Nanopore sequencing confirmed the allele-specific differential methylation of the PGK1 promoter associated with the presence of the mutated CALR clone, supplying the strengths of nanopore sequencing in both germline and oncogenic disorders. The methylation profiles led to different expression levels of PGK1^mut and PGK1^wt, explaining the dramatic clinical differences between both female carriers, despite their shared genotype.

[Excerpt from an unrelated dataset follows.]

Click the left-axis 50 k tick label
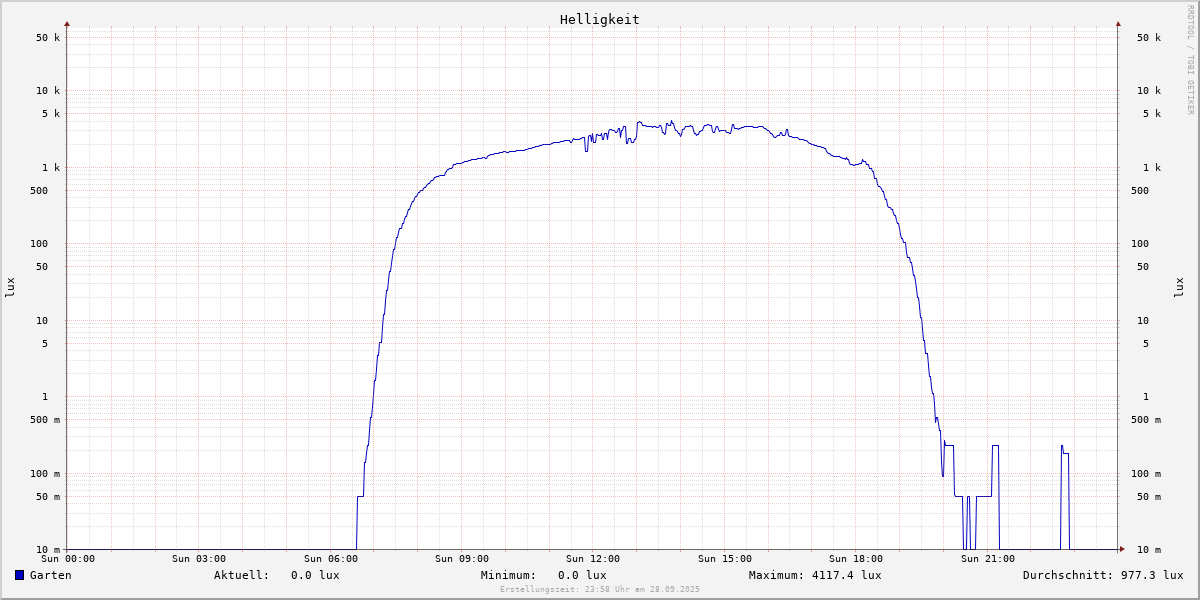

Unfortunately, beyond the potential benefits of splenectomy or allogeneic BM transplantation [6], there is no available therapy for PGK1 deficiency. Our findings support that targeted therapies [12], as the potential use of CRISPR/Cas9 demethylation methods [13], could be promising. Particularly, therapies efficiently reducing the CALR^ins5 allele burden, such as peginterferon, bomedemstat or the new anti-CALR monoclonal antibodies [14, 15], could ameliorate anemia symptoms.

In conclusion, our study demonstrated how a late somatic oncogenic event (CALR^ins5) [16], expanded the epigenetic signature of the oncogenic CD15+ clone (unmethylated promoter for PGK1^Ser320Asn allele), transforming a recessive X-linked disorder into a dominant one in a specific tissue, causing anemia without the expected neurological impairment [6].